Both mindfulness and hypnosis have paid substantial attention to ways of assisting with pain management. Hypnosis in particular has a very broad and deep literature on pain management (Barber, 1996; Patterson, 2010) that lends substantial empirical support to the merits of hypnosis in reducing or even eliminating the subjective experience of pain across many types of conditions. The way that hypnosis uses dissociation to manage pain overlaps the way mindfulness uses dissociation to reduce suffering, but differs in its methods for actively transforming subjective perceptions of the body and the pain sensation itself. Yet both employ dissociation as a principal means of promoting comfort.
When deliberately applied, dissociation in the service of pain management is a wonderful means of helping. But the same mechanism of dissociation for pain reduction can be misapplied. Consider an individual who self-mutilates. This person can literally take a knife and slice into his or her own flesh with no apparent pain or suffering. If you ask directly, “Doesn’t that hurt?,” the person typically replies, “No. It feels good. It’s how I get my feelings out. It’s the only thing that makes me feel alive.” This is a clear example of how compartmentalization, the sense of detachment from part of one’s body, can play a central role in disordered thoughts and self-mutilating behavior.

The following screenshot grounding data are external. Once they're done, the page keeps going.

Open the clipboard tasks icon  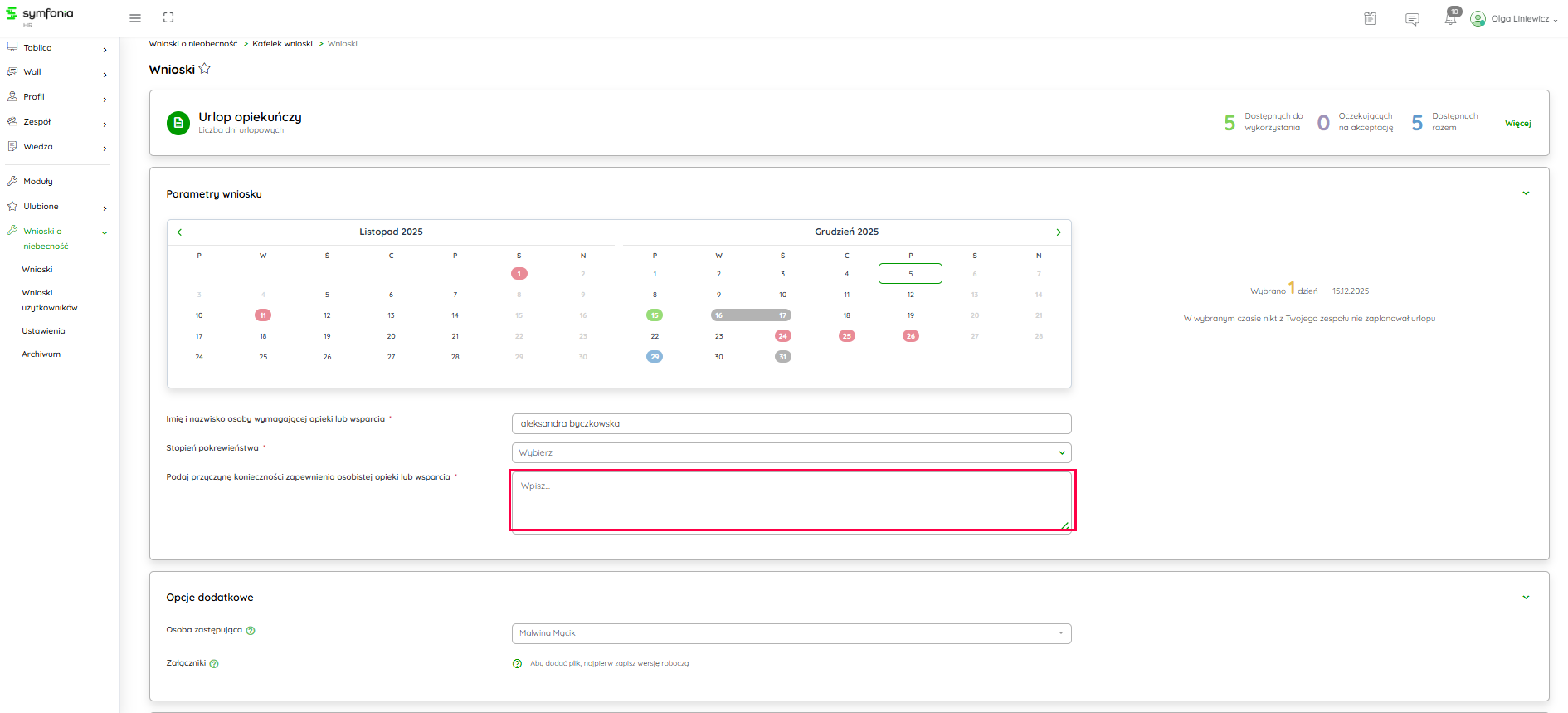[x=1370, y=19]
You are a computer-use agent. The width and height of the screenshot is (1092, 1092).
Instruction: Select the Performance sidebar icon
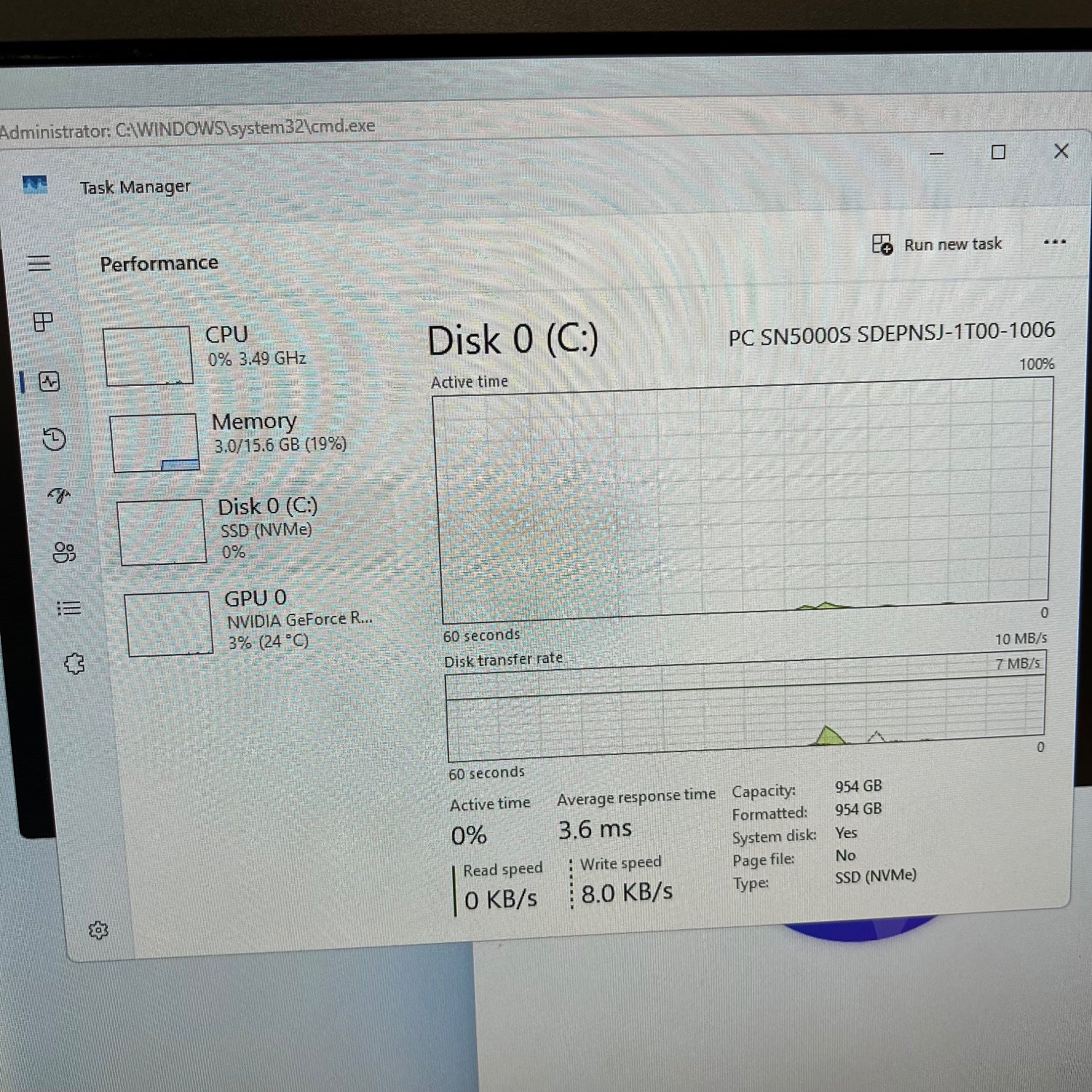(50, 382)
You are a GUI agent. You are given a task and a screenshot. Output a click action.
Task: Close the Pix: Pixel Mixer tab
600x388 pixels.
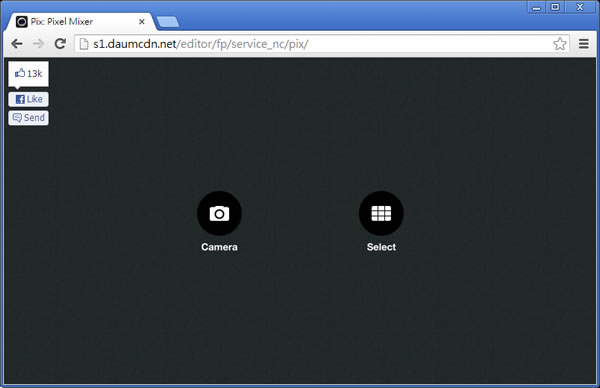(x=142, y=22)
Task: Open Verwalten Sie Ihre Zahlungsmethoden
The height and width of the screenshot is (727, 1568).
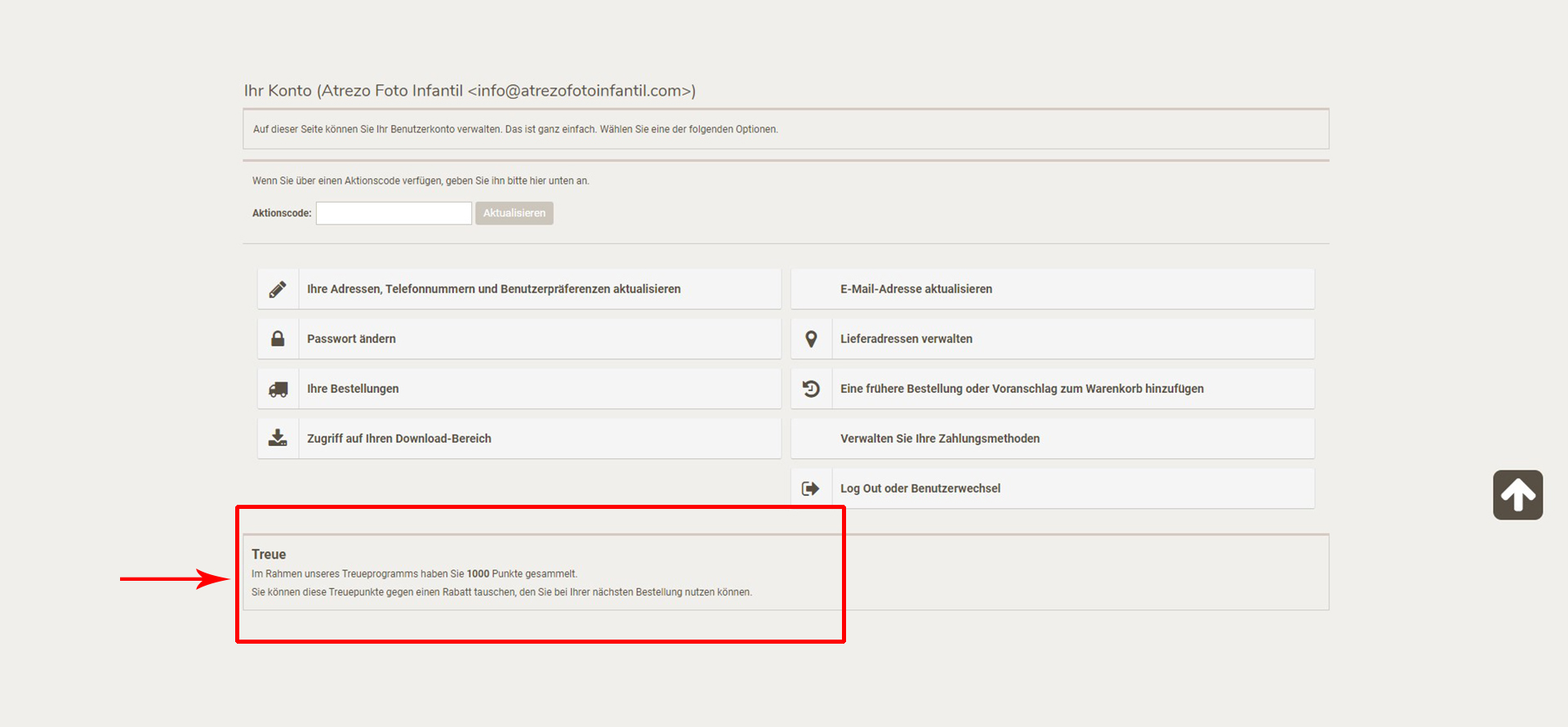Action: tap(939, 439)
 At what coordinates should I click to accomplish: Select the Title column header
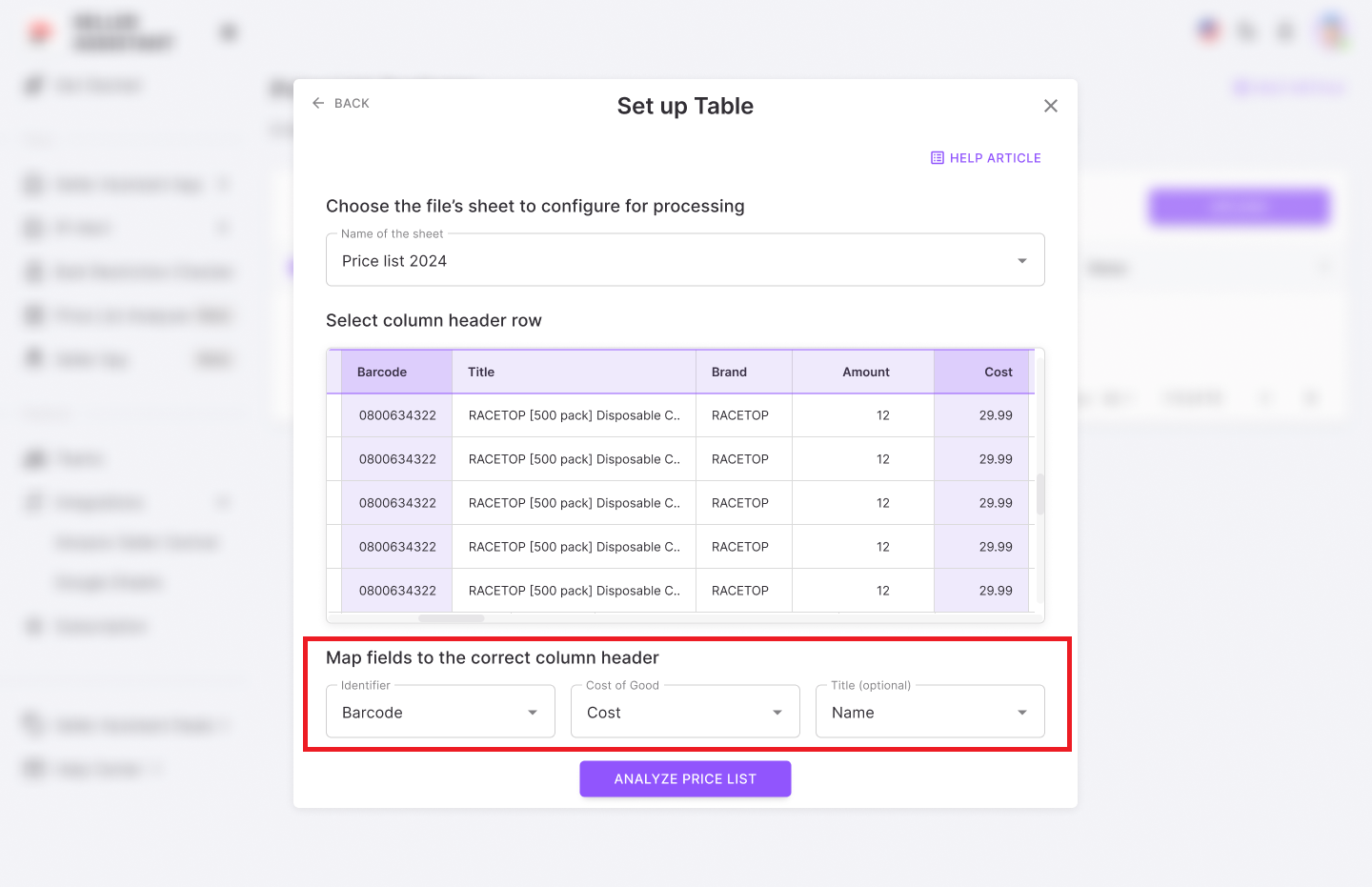click(x=481, y=373)
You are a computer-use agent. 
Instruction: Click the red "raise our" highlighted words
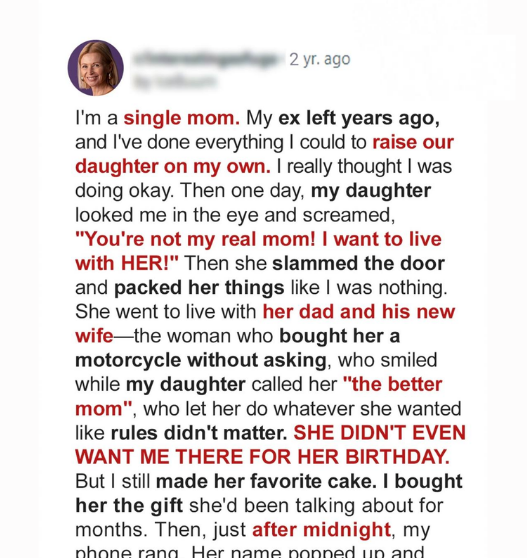point(413,142)
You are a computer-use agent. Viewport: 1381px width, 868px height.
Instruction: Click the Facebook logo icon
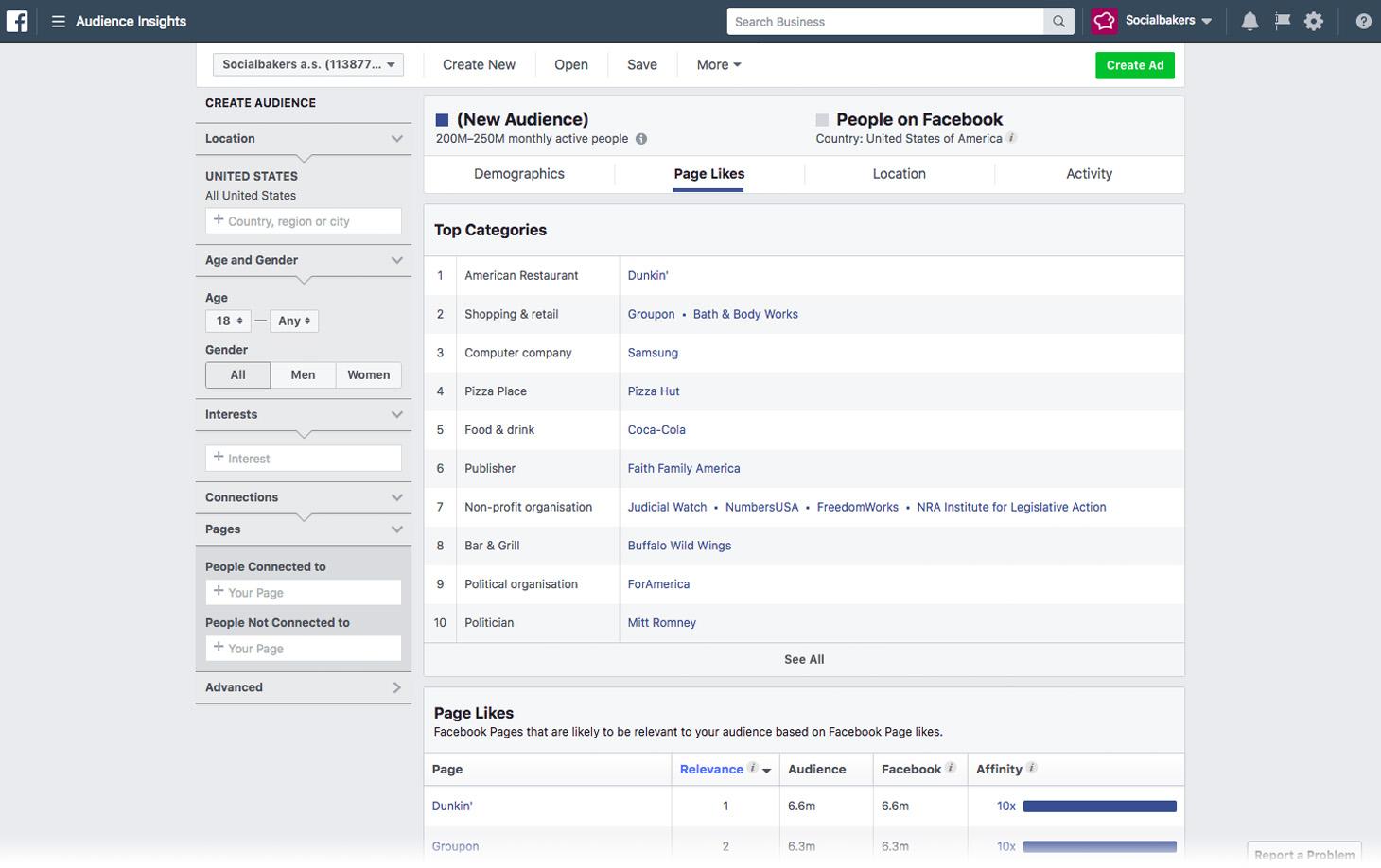(17, 21)

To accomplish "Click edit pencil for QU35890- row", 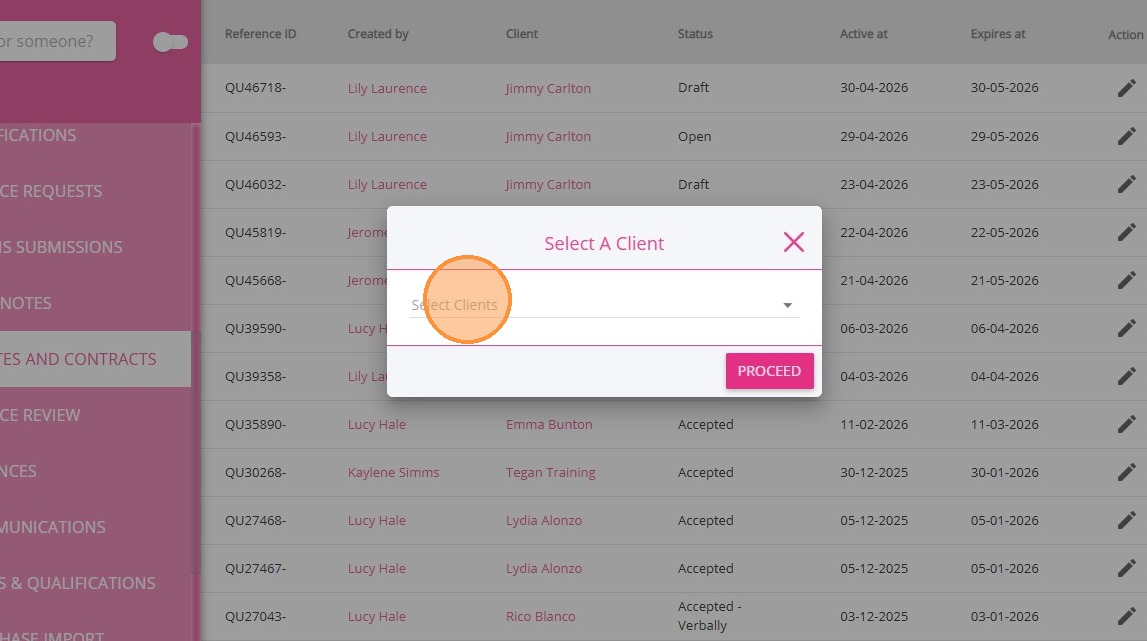I will 1127,424.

The fact that various hypnotic phenomena can be used to generate symptoms as well as solutions requires a better than global consideration of their role in effective applications of mindfulness and hypnosis. Without specificity, meaning a clear goal and specific guidelines for delineating and following the steps to achieve that goal, an intervention runs the risk of simply becoming another global perspective that may or may not be helpful across different contexts. To offer a concrete example, it may be valuable to teach someone self-hypnosis or a meditation promoting a “radical acceptance” that can provide detachment from pain, but no therapist would want a client so educated to use this strategy for self-mutilation.
Specific guidelines regarding when to employ such strategies constructively must be considered a necessary ingredient in treatment. But not all clinicians care to—or can—provide such guidelines. Many promote certain pop psychology clichés, which grab hold of the public, who do not think critically about their merits or limitations. Instead, the public accepts them noncritically and adopts them as a philosophy of life. Promoting global beliefs such as, “You are responsible for everything that happens in your life” actually discourages making meaningful discriminations between what you are and are not responsible for. Without the ability to go beyond the global statement, people too easily unfairly blame themselves for situations or events for which they are not to blame, such as being laid off when a factory closes or their car being stolen.